## Given exercise
Copy the entries below verbatim, starting at the line containing "Task: Expand 展开更多 to show more replies" and ending at the line containing "click(x=249, y=441)", both lines included. Leave the pictures out of your copy.

# Exercise materials start

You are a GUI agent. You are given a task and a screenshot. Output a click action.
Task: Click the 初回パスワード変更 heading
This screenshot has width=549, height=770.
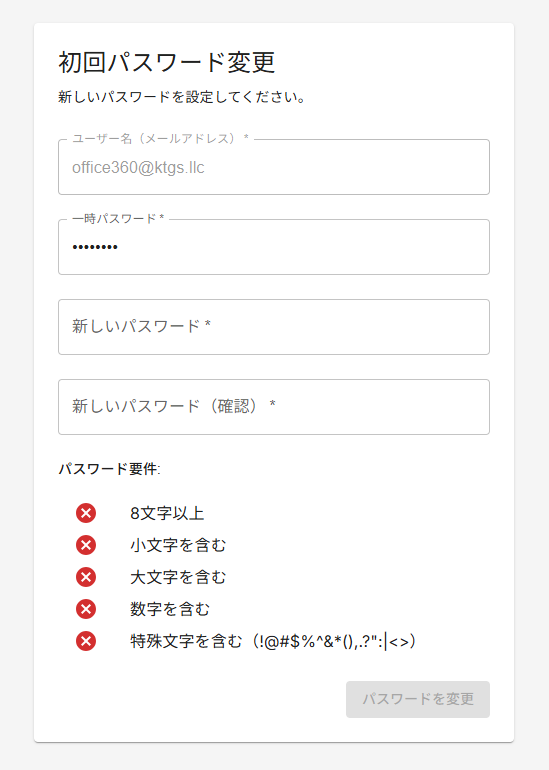pyautogui.click(x=167, y=62)
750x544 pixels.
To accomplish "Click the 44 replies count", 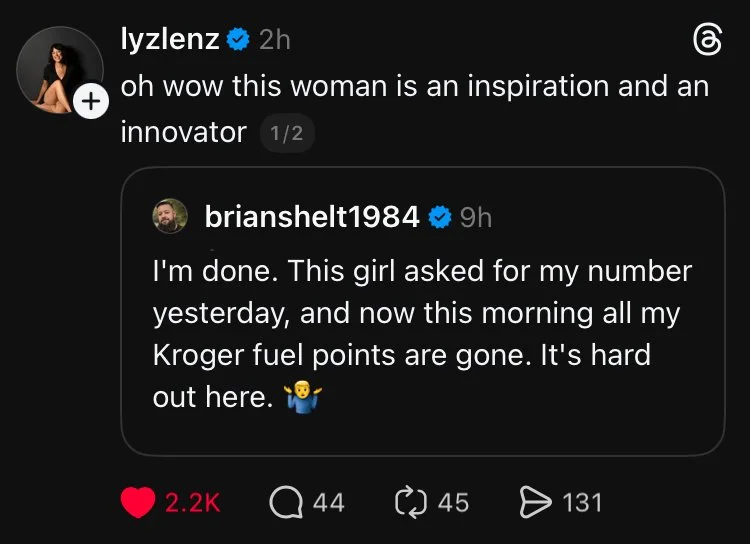I will click(x=329, y=503).
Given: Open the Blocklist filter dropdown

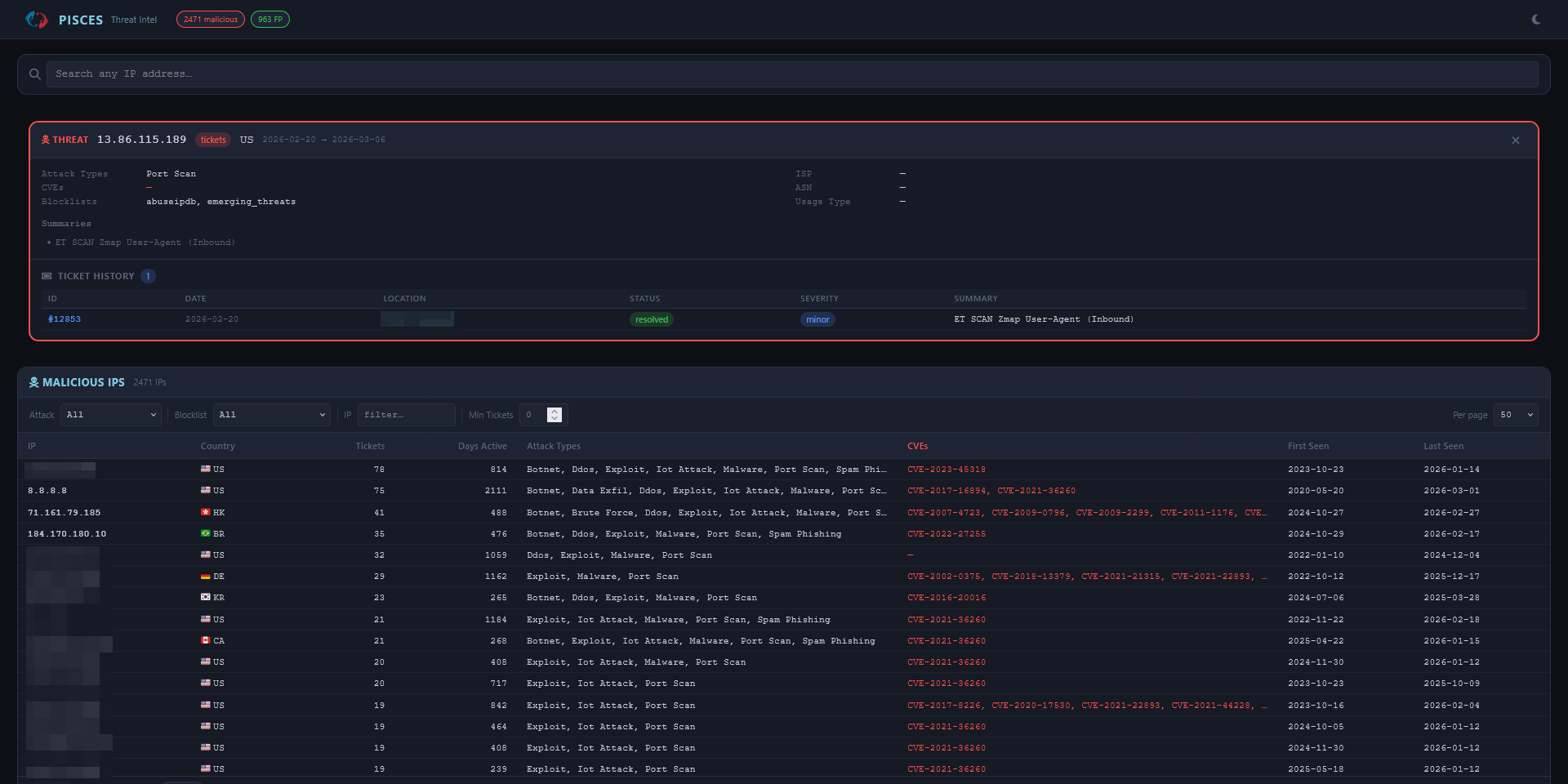Looking at the screenshot, I should coord(272,415).
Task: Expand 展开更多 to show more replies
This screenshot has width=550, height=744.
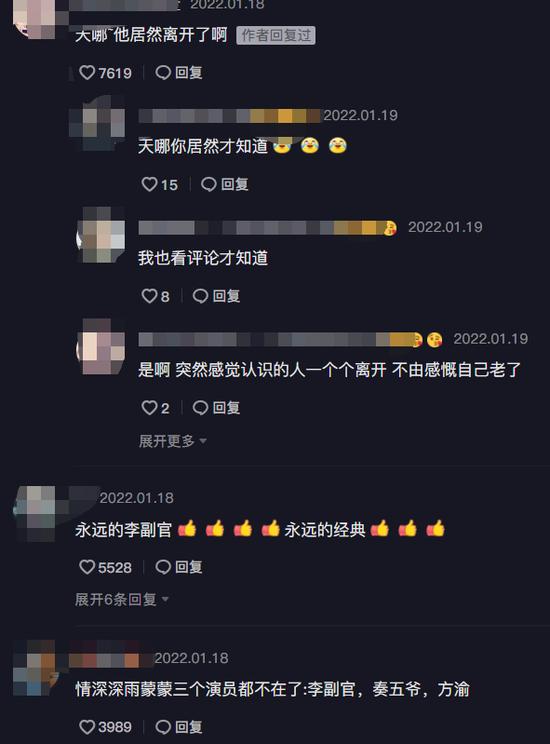Action: coord(173,441)
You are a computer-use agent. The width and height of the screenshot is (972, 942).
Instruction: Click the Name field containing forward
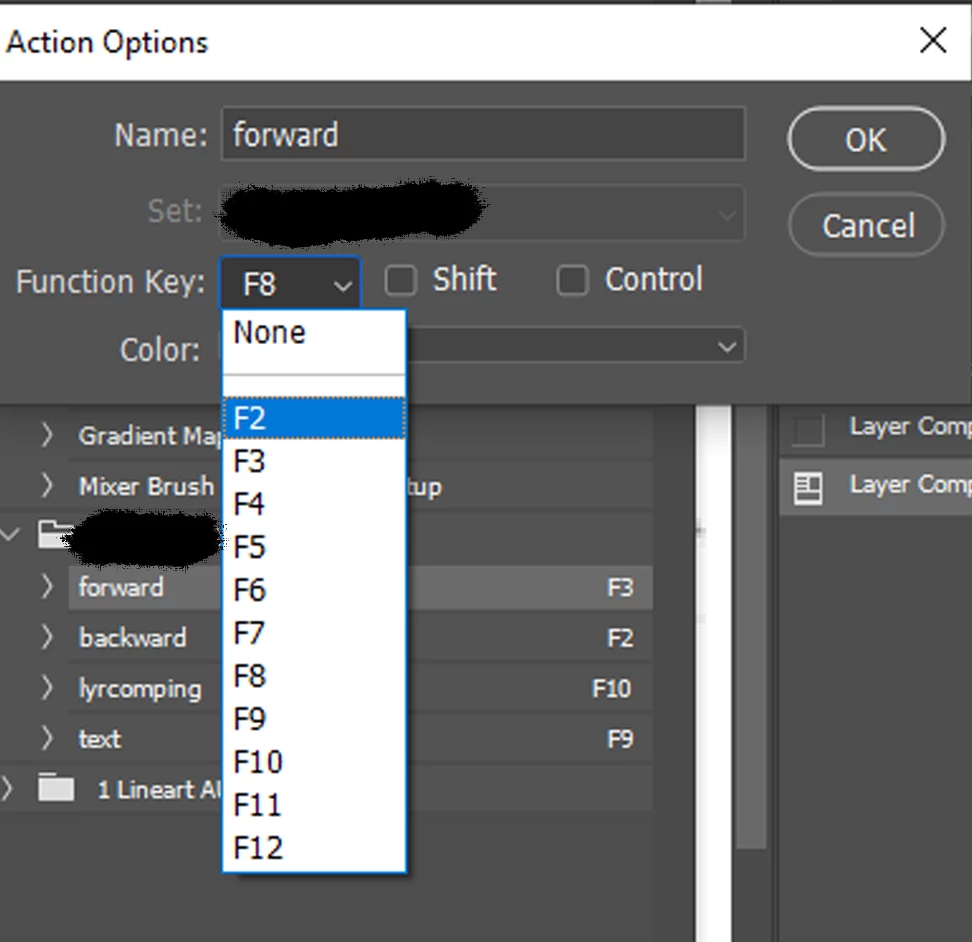pyautogui.click(x=483, y=134)
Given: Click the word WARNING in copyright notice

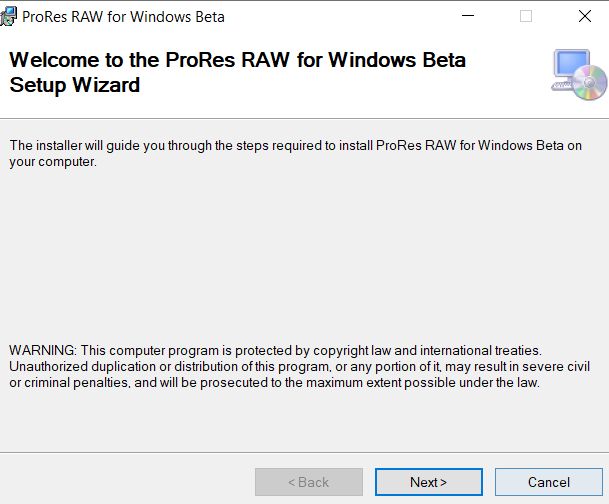Looking at the screenshot, I should (43, 350).
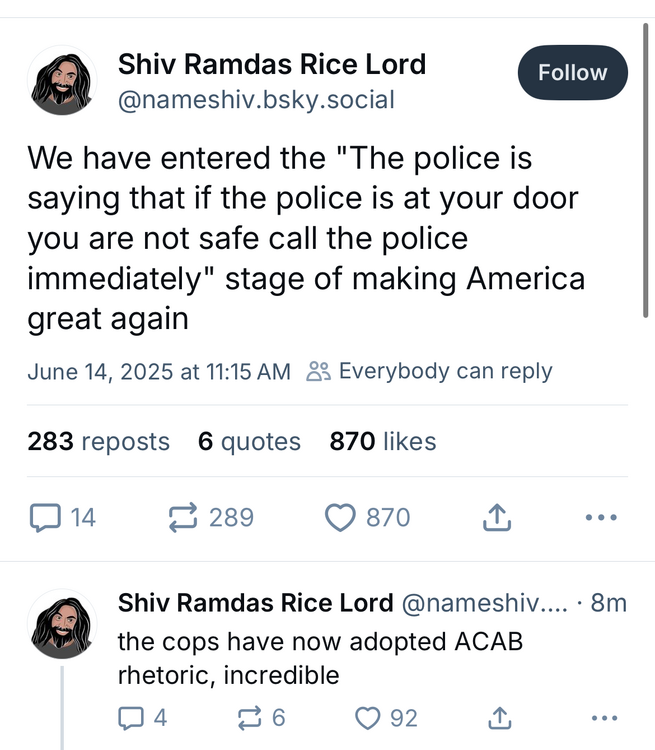View the 6 quotes list
The image size is (655, 750).
click(x=249, y=441)
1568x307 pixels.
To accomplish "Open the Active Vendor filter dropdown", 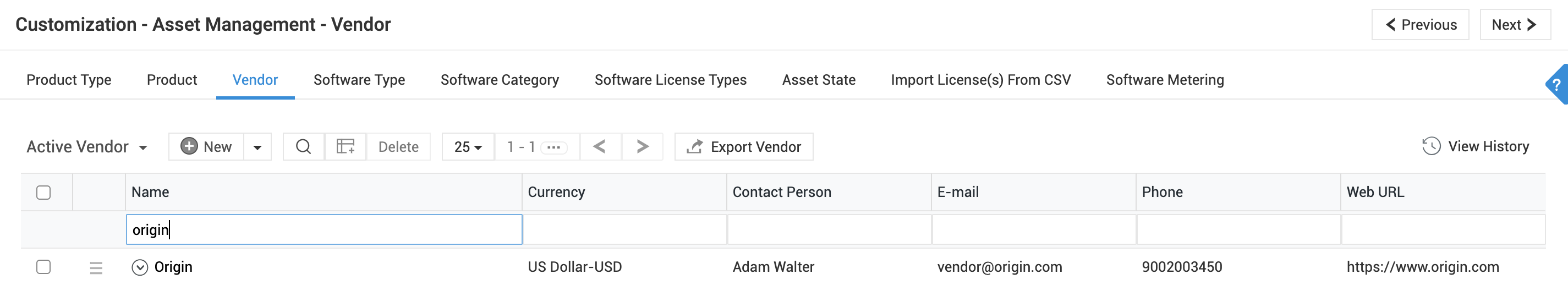I will click(x=87, y=147).
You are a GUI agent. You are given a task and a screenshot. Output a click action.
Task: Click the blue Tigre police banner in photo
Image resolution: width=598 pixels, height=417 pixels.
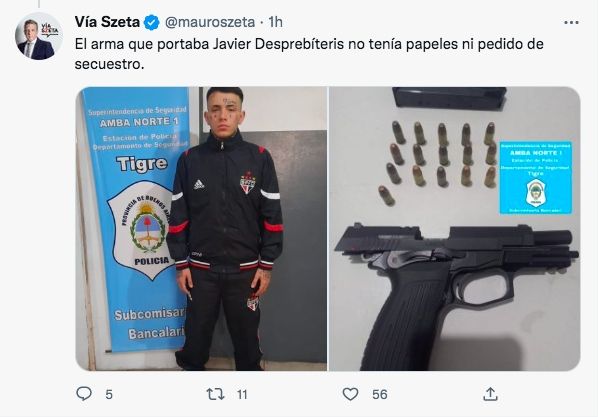coord(135,217)
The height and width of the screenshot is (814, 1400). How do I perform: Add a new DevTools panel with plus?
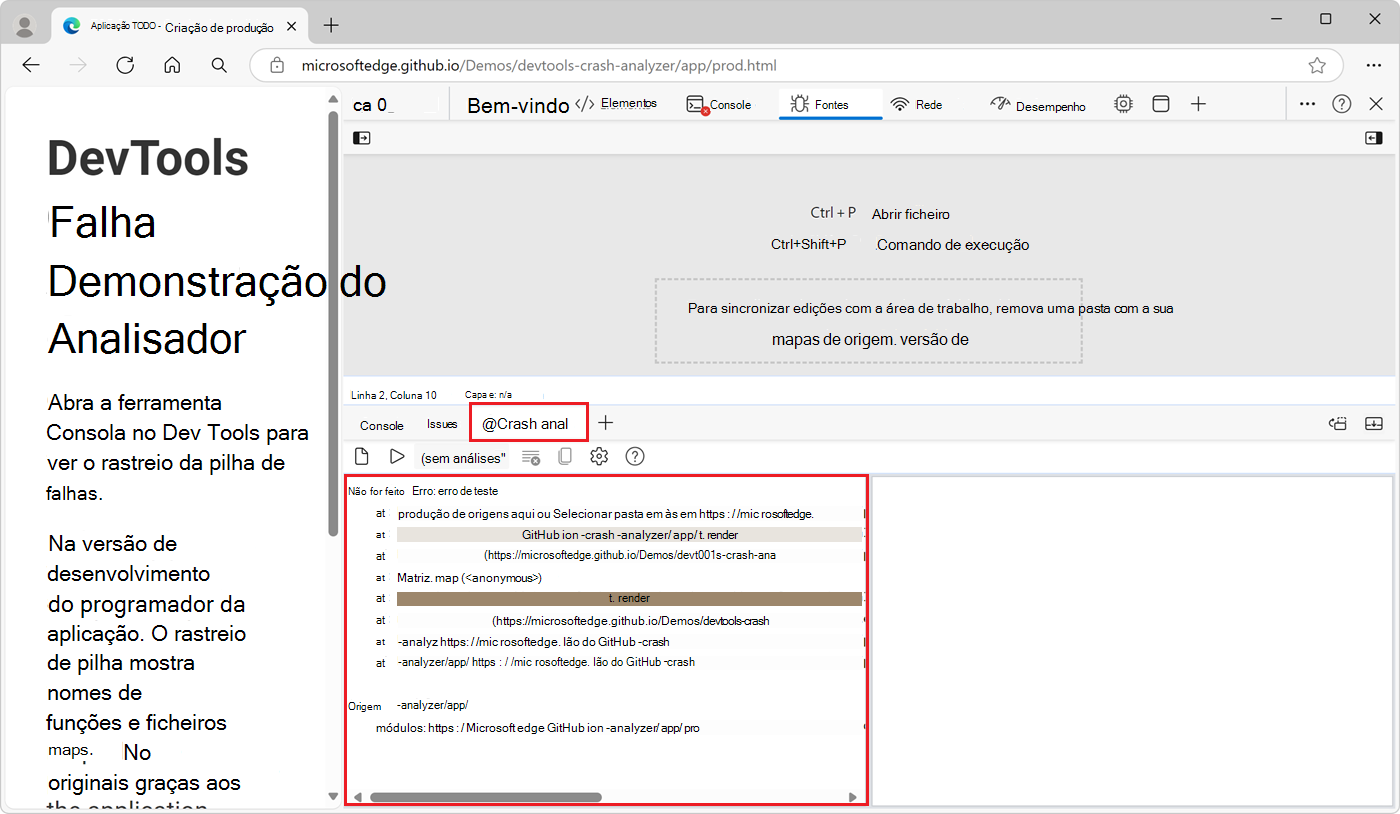tap(1198, 103)
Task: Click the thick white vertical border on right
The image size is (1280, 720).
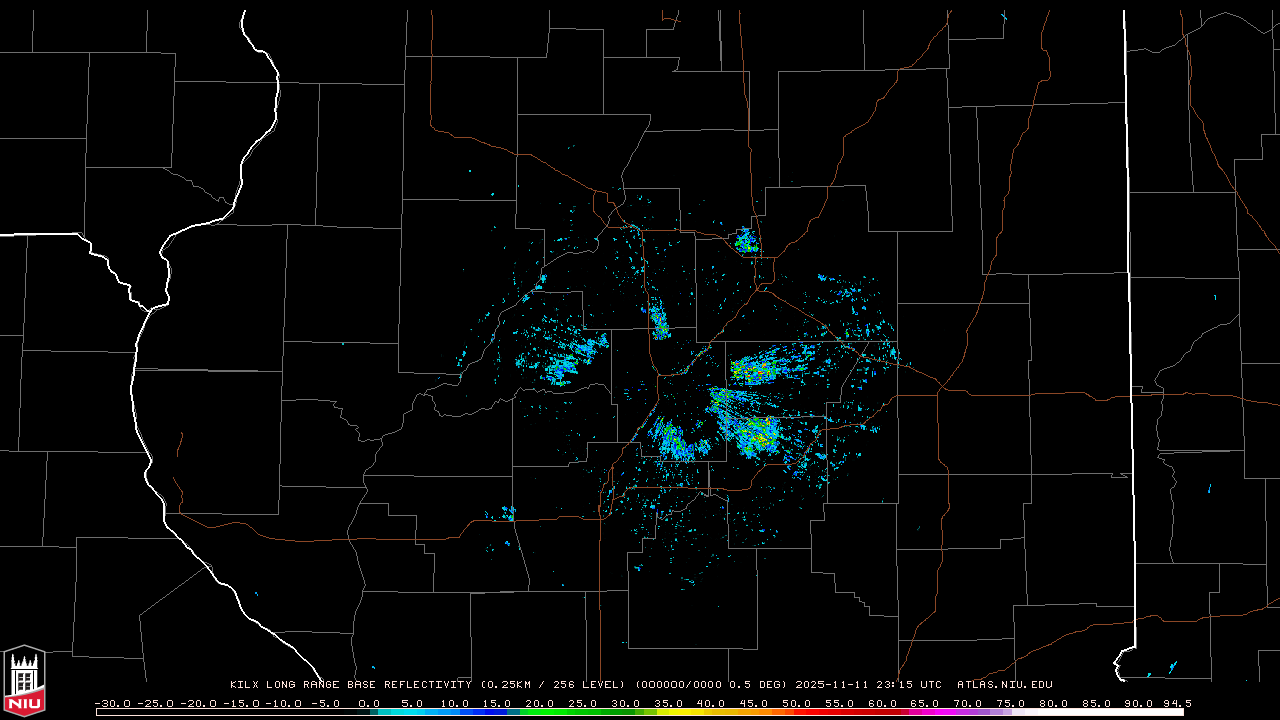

# Exercise materials end

## Exercise result
Task: Expand 展开更多 to show more replies
This screenshot has width=550, height=744.
Action: coord(173,441)
You are a computer-use agent. The width and height of the screenshot is (972, 942).
Instruction: Click the Name field containing forward
pyautogui.click(x=483, y=134)
Given: Click the word WARNING in copyright notice

Looking at the screenshot, I should (43, 350).
View the 6 quotes list
The image size is (655, 750).
click(x=249, y=441)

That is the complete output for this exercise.